We all know how much convolution is used in DSP, and what a significant part it has in making many effects and analysis techniques a reality. Often we hear about FFT, or fast convolution, but in actuality these algorithms are only faster than straight convolution with a kernel length (of the impulse response) greater than around 60 – 64 or so. Anything shorter than that is best handled with normal convolution, which can be implemented using either an input side or output side algorithm.
The input side algorithm is normally the one that we learn first (at least it was for me, and judging from many texts and books on it, it seems to be common). However, the output side algorithm is perhaps slightly easier to code, and we’ll see why later on. For this post I’m going to evaluate the effects each algorithm has on the resulting audio signal because each one could have an advantage in some situations over the other. I’ll also share a little trick that will speed up the convolution process for certain types of filters.
The output side algorithm performs the convolution, as one might expect, from the viewpoint of the output (or the result) of the operation, while the input side algorithm implements convolution from the viewpoint of the input signal. To look at it another way, recall that convolving an input signal with an impulse response results in an output signal that is the length of the input + the length of the impulse response – 1. With the input side algorithm, this “extra” bit of length is appended to the resulting signal, and is probably the easiest one to theoretically grasp. The output side algorithm looks at what points from the input we need in order to get our resulting signal.
The reason why the output side method feels more natural to code is that we often write in terms of the output or result: y(n) = ____ — the output is equal to some kind of expression, for example. Approaching convolution this way requires input samples on the negative side (x[-2], x[-1], etc.), which of course don’t exist. To get around that little problem, one common way is to implement a delay line that contains all zeroes at first, then shifting in the input signal as we go, doing the calculating with the impulse response and the delay line instead of direclty with the input.
I’ve been busy redesigning and overhauling my DSP filter class, which has entailed some experimentation with these two convolution methods on FIR filters. Here we can see visually the difference between them. First up is the output side convolution of a windowed-sinc FIR filter using a Kaiser window of order 162 on a simple triangle wave (using test oscillators is a good way to visually see what’s happening).
I purposely made the filter kernel (impulse response) fairly long so it would illustrate the delay and shift that’s happening at the start of the signal due to the output side algorithm. Compare that with the image of the input side algorithm using exactly the same filter and order.
Huge difference. It’s clearly audible as well in this test signal (samples below). With the output side algorithm there is a clear popping sound as the audio abruptly starts in contrast to the much smoother beginning of the test signal filtered with the input side algorithm.
Here you can hear the difference (to hear it clearly you may have to download the files and listen in an audio editor to avoid the glitchy start of web browser plug-ins):
Now to return to the point about the output side method being perhaps a little more natural to code. The little wrinkle we face in implementing the input side algorithm is that with block processing (which is so common in DSP), how do we account for the longer output as a result of the convolution? In many cases we don’t have control over the size of the audio buffers we’re given or have to work with. The solution is to use the overlap-add method.

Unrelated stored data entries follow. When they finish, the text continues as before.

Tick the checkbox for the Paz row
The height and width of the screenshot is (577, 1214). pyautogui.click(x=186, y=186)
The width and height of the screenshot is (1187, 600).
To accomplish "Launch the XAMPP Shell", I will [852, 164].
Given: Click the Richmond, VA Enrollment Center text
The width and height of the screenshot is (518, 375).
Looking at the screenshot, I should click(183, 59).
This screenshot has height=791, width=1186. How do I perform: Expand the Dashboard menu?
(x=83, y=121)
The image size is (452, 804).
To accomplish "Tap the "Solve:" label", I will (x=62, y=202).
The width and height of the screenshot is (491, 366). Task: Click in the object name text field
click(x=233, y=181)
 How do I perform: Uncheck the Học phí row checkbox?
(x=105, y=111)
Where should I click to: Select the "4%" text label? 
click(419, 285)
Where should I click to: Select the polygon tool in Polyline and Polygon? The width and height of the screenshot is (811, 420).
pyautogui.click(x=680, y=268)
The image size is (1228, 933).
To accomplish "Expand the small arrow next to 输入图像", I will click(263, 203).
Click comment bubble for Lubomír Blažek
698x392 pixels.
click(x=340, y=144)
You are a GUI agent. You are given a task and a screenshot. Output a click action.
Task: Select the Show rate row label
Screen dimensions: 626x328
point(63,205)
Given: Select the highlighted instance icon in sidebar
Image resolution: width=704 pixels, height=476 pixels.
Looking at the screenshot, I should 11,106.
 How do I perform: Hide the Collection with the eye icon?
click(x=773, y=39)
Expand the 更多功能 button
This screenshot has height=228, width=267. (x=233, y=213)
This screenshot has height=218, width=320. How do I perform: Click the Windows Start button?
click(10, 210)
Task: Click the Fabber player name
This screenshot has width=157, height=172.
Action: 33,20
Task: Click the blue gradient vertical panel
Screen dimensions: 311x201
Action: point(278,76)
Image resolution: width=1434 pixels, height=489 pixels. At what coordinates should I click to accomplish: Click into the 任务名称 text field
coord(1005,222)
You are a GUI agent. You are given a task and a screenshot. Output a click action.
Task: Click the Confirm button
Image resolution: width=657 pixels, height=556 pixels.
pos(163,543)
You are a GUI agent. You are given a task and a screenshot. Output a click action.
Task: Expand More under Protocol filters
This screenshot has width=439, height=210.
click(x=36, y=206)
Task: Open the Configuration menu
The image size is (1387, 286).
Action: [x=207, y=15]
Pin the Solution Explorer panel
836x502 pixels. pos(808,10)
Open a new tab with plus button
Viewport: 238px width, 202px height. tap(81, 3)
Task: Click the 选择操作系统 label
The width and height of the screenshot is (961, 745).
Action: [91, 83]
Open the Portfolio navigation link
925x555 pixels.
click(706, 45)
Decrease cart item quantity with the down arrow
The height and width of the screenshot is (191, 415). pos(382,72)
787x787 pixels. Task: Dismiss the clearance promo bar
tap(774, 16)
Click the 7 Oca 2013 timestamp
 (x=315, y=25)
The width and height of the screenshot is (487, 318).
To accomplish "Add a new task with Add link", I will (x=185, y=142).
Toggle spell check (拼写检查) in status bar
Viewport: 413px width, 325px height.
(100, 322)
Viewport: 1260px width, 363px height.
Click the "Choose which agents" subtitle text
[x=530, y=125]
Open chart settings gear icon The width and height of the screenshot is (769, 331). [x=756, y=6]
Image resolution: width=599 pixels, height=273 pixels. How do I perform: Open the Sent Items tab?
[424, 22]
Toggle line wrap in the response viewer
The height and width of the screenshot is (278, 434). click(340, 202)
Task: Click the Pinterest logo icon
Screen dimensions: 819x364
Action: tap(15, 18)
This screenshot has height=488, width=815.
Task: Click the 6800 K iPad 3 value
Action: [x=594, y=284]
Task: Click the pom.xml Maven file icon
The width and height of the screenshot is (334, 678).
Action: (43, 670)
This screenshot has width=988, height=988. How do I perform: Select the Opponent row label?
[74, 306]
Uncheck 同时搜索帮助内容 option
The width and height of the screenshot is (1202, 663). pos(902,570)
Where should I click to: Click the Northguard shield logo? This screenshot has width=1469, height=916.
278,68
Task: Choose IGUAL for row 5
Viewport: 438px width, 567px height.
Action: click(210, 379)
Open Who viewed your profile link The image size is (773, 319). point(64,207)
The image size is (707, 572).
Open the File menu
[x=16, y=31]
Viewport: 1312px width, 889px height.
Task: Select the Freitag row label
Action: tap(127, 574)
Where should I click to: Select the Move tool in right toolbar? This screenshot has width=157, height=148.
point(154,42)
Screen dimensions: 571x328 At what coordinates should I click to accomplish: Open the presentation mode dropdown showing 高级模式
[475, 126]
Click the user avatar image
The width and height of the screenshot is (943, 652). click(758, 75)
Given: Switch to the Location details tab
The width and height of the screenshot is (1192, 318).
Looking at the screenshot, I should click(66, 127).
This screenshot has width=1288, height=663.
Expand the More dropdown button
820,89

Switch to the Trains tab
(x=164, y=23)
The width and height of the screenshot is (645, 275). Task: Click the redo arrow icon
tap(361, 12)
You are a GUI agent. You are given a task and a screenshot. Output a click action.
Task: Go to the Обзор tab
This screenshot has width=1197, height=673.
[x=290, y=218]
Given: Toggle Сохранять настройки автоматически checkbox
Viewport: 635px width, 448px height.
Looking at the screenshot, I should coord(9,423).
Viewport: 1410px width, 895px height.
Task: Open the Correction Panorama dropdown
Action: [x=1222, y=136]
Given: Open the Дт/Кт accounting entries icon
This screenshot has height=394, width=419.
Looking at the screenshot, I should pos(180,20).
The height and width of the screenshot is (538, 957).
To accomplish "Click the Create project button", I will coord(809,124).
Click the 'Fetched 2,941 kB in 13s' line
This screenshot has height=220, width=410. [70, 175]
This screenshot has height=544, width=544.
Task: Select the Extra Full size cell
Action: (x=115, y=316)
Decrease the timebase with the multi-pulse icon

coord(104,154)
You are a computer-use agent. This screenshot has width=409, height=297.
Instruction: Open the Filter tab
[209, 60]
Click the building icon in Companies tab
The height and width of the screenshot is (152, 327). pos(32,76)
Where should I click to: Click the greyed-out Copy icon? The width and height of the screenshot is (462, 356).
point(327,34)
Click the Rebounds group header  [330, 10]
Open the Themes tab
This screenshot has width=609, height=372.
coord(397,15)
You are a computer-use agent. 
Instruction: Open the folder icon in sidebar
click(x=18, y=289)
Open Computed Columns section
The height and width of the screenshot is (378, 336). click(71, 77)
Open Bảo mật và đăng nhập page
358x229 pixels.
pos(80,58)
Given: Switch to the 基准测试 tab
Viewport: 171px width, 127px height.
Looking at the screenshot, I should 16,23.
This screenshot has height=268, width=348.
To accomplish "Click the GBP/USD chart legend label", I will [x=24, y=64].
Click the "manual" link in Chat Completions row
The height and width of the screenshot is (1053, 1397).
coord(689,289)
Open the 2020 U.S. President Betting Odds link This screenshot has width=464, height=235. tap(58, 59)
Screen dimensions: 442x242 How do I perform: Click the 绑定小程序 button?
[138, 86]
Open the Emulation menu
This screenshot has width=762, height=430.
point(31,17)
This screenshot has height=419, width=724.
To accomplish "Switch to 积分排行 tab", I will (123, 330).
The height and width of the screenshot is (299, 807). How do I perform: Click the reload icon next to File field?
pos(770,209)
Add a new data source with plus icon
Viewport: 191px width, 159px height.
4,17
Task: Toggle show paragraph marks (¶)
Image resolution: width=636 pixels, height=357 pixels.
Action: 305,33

It’s really not more difficult than the output side algorithm. All we have to do is calculate the convolution fully (into our own internal buffer if we have to), save the extra length at the end (which will be equal to the impulse response length), then add that to the start of the next block. Rinse and repeat. Here is C++ code that implements both of these convolution methods.
Don’t worry, I didn’t forget to share the trick I mentioned at the beginning. Many FIR filters have linear phase response, which means that their kernels are symmetrical. That provides us a great opportunity to eliminate extra calculations that aren’t needed. So notice in the above code each ‘j’ loop (the kernel or impulse response loop) only traverses half the kernel length, as the value of input[i] * mKernel[j] is the same as input[i] * mKernel[mKernelLength-j-1]. At the end of the kernel’s loop we calculate the midpoint value.
Again, the calculations involving symmetry is perhaps easier to see in the output side algorithm, because we naturally gravitate towards expressions that result in a single output value. If you work a small convolution problem out on paper, however, it will help you see the input side algorithm and why it works.